Task: Locate the line that contains "Given: Click the Fireplug logo icon". Print it and every subsequent line through the final line of the records, exactly and only those.

Data provided section start

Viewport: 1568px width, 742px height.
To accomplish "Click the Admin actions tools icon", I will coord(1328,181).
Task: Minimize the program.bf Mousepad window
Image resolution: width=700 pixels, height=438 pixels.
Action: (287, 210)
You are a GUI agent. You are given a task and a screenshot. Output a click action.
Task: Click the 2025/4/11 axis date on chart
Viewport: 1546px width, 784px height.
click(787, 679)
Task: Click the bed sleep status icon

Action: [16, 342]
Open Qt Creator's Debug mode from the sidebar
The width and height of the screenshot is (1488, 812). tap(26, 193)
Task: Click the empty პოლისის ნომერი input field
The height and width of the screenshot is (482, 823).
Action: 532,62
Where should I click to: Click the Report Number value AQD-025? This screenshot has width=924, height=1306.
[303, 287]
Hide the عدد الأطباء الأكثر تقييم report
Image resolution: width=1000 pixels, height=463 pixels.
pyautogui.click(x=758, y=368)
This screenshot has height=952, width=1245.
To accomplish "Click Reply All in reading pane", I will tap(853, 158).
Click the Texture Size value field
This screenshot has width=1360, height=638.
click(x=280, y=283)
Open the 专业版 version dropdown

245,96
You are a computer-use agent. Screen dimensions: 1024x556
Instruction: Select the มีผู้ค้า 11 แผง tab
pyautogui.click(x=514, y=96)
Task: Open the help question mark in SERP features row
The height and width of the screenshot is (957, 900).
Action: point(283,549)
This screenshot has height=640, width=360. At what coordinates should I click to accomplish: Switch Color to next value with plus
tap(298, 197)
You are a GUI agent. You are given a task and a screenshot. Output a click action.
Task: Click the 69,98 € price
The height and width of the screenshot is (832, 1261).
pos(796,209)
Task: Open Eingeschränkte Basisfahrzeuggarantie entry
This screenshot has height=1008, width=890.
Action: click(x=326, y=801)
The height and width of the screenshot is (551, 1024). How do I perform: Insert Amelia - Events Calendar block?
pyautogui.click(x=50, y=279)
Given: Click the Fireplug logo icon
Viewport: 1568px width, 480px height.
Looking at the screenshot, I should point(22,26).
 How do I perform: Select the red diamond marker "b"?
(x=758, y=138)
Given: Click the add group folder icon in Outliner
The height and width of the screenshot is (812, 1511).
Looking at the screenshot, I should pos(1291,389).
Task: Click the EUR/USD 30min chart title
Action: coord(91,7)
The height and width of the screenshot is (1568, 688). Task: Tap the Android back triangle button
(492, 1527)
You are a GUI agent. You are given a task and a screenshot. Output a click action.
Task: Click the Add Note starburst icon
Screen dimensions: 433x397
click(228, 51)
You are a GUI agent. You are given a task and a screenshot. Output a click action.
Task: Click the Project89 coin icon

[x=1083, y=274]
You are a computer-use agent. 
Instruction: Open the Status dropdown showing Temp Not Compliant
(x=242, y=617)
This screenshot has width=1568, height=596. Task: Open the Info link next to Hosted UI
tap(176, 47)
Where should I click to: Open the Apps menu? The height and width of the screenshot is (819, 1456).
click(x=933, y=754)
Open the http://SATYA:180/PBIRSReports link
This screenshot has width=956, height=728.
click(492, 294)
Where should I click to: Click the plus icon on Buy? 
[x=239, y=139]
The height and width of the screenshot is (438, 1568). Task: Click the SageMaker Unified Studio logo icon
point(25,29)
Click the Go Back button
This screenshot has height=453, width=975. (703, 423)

Data provided section end

Task output:
Given: Click the Fireplug logo icon
Viewport: 1568px width, 480px height.
Looking at the screenshot, I should point(22,26).
 How do I perform: Select the red diamond marker "b"?
(x=758, y=138)
Given: Click the add group folder icon in Outliner
The height and width of the screenshot is (812, 1511).
Looking at the screenshot, I should pos(1291,389).
Task: Click the EUR/USD 30min chart title
Action: coord(91,7)
The height and width of the screenshot is (1568, 688). Task: Tap the Android back triangle button
(492, 1527)
You are a GUI agent. You are given a task and a screenshot. Output a click action.
Task: Click the Add Note starburst icon
Screen dimensions: 433x397
click(228, 51)
You are a GUI agent. You are given a task and a screenshot. Output a click action.
Task: Click the Project89 coin icon

[x=1083, y=274]
You are a computer-use agent. 
Instruction: Open the Status dropdown showing Temp Not Compliant
(x=242, y=617)
This screenshot has width=1568, height=596. Task: Open the Info link next to Hosted UI
tap(176, 47)
Where should I click to: Open the Apps menu? The height and width of the screenshot is (819, 1456).
click(x=933, y=754)
Open the http://SATYA:180/PBIRSReports link
This screenshot has width=956, height=728.
click(492, 294)
Where should I click to: Click the plus icon on Buy? 
[x=239, y=139]
The height and width of the screenshot is (438, 1568). Task: Click the SageMaker Unified Studio logo icon
point(25,29)
Click the Go Back button
This screenshot has height=453, width=975. (703, 423)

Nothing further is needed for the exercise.